C中的结构内存分配

Question

Does allocating a struct instance using malloc have any effect on the allocation of its members? Meaning that, is doing something like this:

typedef struct { int *i; } test;
int main() {
     test *t = malloc(sizeof(test));
     t->i = malloc(sizeof(int));
}

... is meaningless because i should be already on the heap, right ?

Or, the struct is just conceptual to help the programmer group two completely separate variables floating in memory? Meaning that: test *t = malloc(sizeof(test)) just allocates the memory for storing pointers to the members on the heap?

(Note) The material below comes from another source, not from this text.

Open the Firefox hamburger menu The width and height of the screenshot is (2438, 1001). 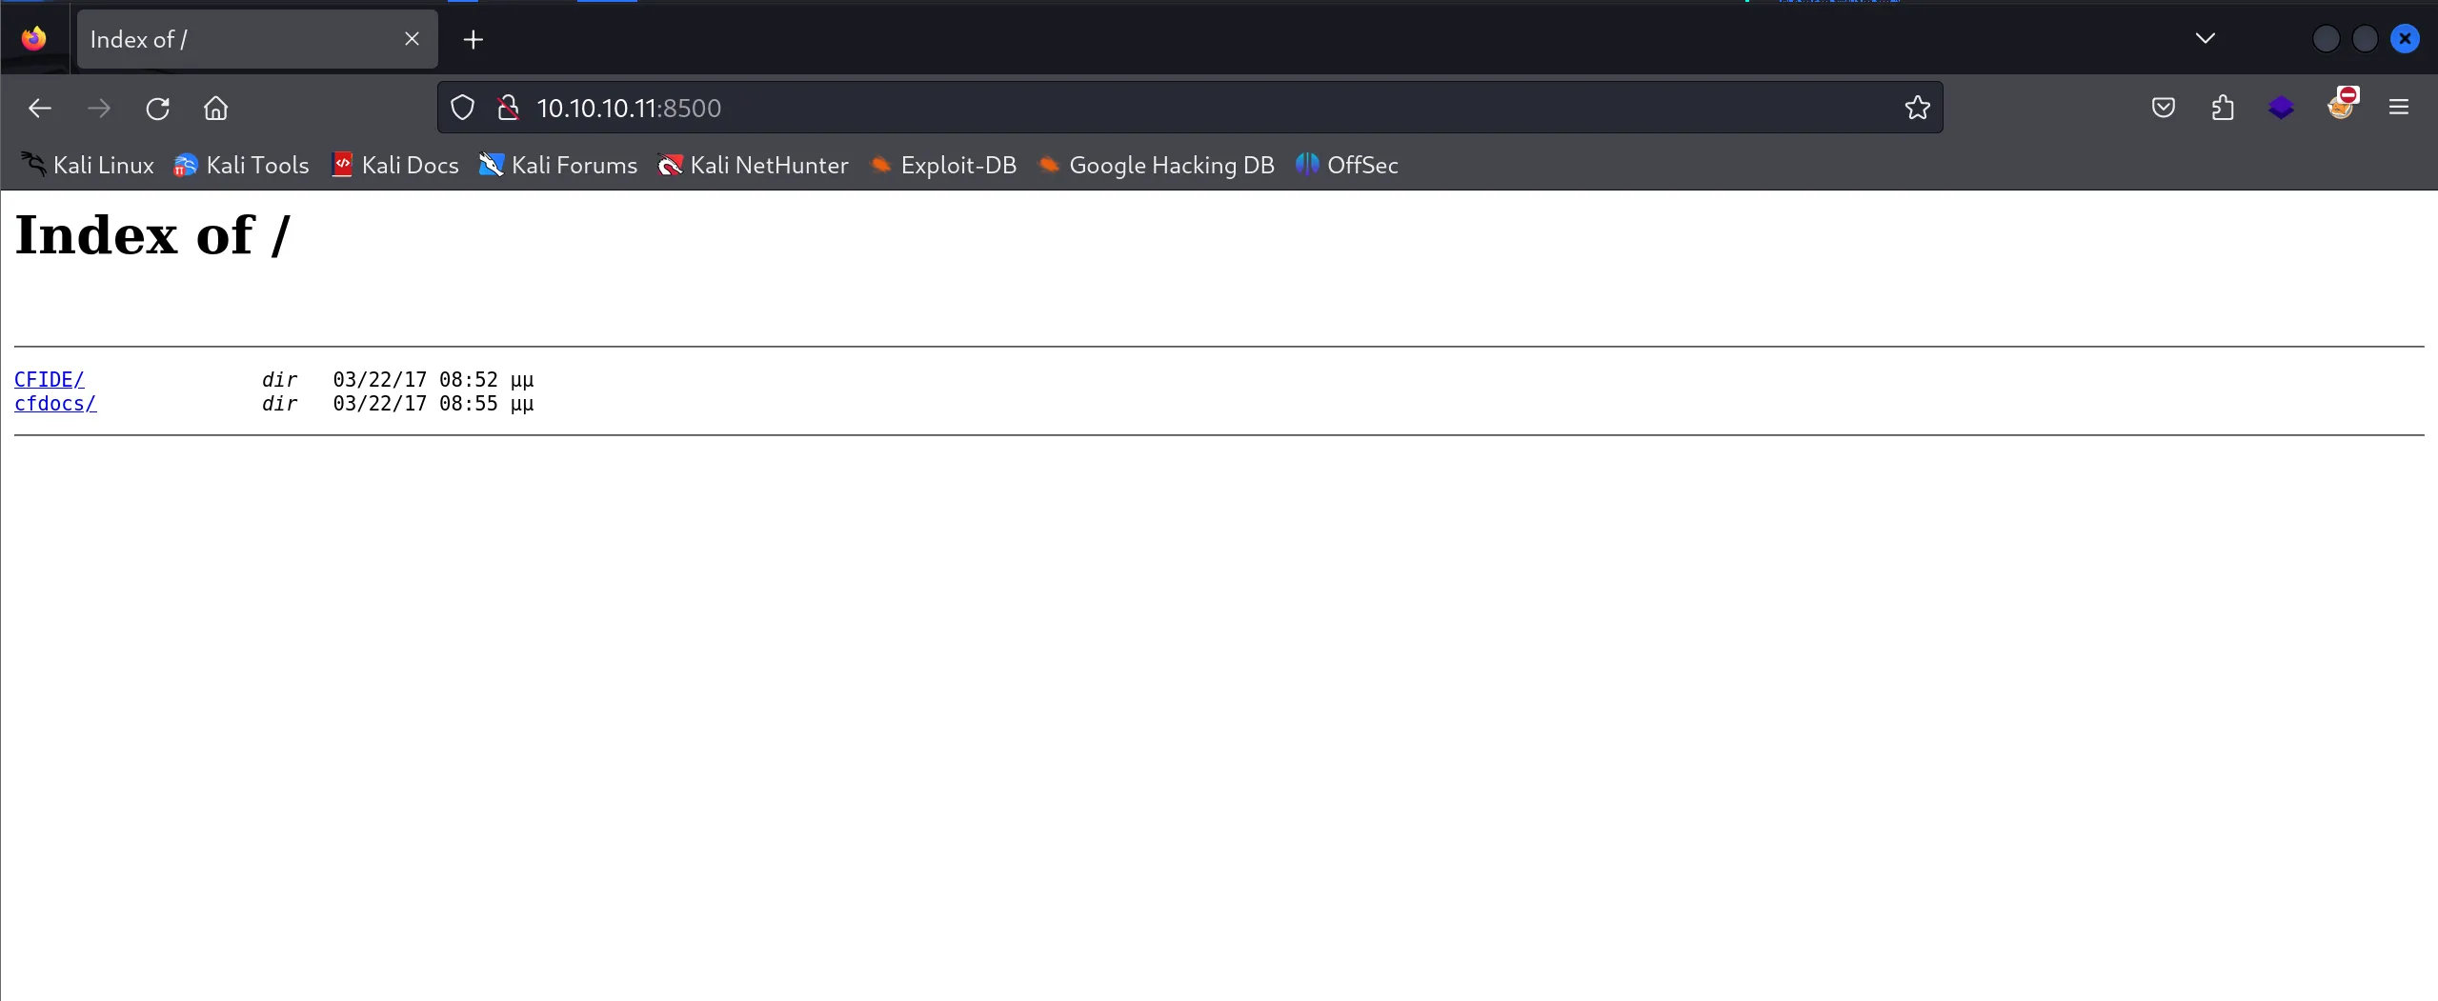tap(2399, 109)
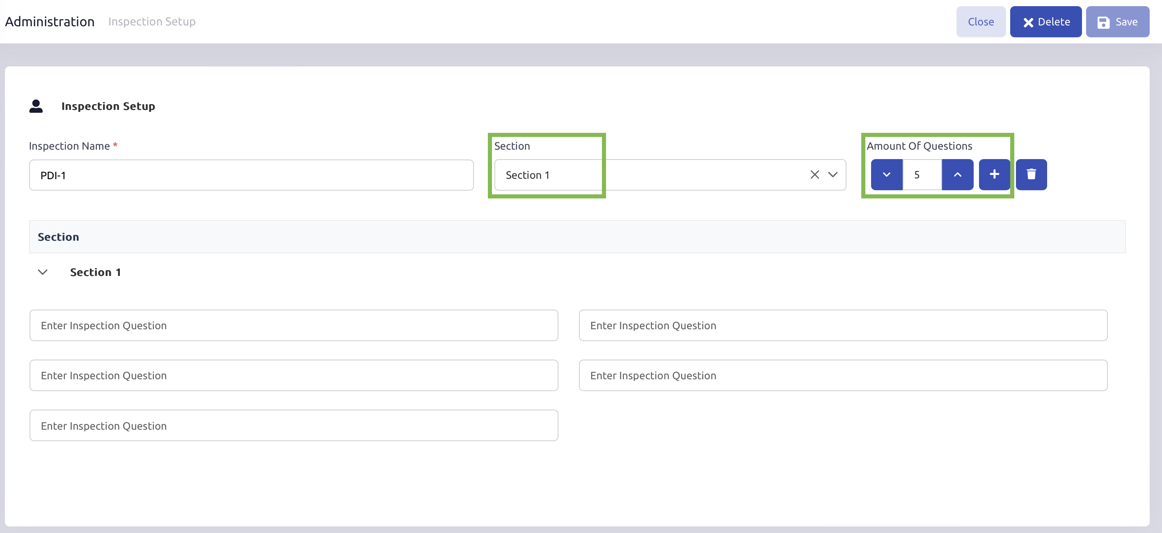Collapse the Section 1 chevron
The image size is (1162, 533).
(x=43, y=272)
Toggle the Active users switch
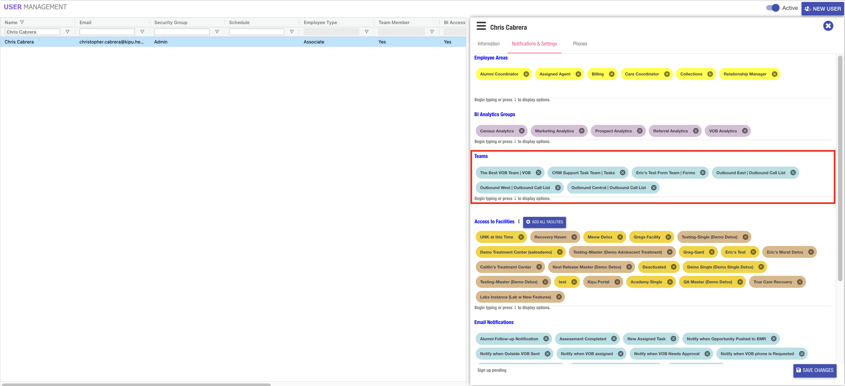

I'm quite baffled about this ..

Answer 1

The i field of test is a primitive int , and malloc ing test will take care of the memory needed by it. Assigning a result of malloc to i should produce a warning, as you're implicitly converting a pointer to an int .

EDIT:
As pointed out in the comments, the question has been edited since the above answer was posted. If your struct contains a pointer, malloc ing the struct will allocate the memory to hold a pointer, but will not allocate the memory this pointer points to. For that, you'll need a second malloc call (eg, test->i = malloc (sizeof (int)) ).

Answer 2

You would only allocate the memory for i if i was a pointer to an int. See this example:

#include <stdlib.h>

typedef struct
{
        int i;
} test;

typedef struct
{
        int* i; 
} testp;

int main()
{
        test* foo = malloc(sizeof(*foo));
        foo->i = 3;

        testp* bar = malloc(sizeof(*bar));
        bar->i = malloc(sizeof(*bar->i));
        *bar->i = 3;
}

When you allocate the struct, there is already space allocated for the int i .

Answer 3

When you call the first malloc, there is enough memory to hold the whole structure, including the '*i', which has enough place to hold a pointer to an integer. The field *i however remains uninitialized! so you must not use *i before you assigned it with the second malloc that reserves memory for an integer.

Answer 4

Given a struct type "test", malloc(sizeof(test)) allocates space for a complete struct, including all members and any padding between. You are perhaps confused about the case where one or more of the members is a pointer:

typedef struct {
    char *string;
    char array[8];
} test;

In that case, the pointer itself is a member, and space is allocated for it, but the thing pointed to is not a member, and no space is allocated for that.

Contrast that with the case where the struct has an array member: the whole array is a member of the struct, and sufficient space is allocated in the struct for all its elements.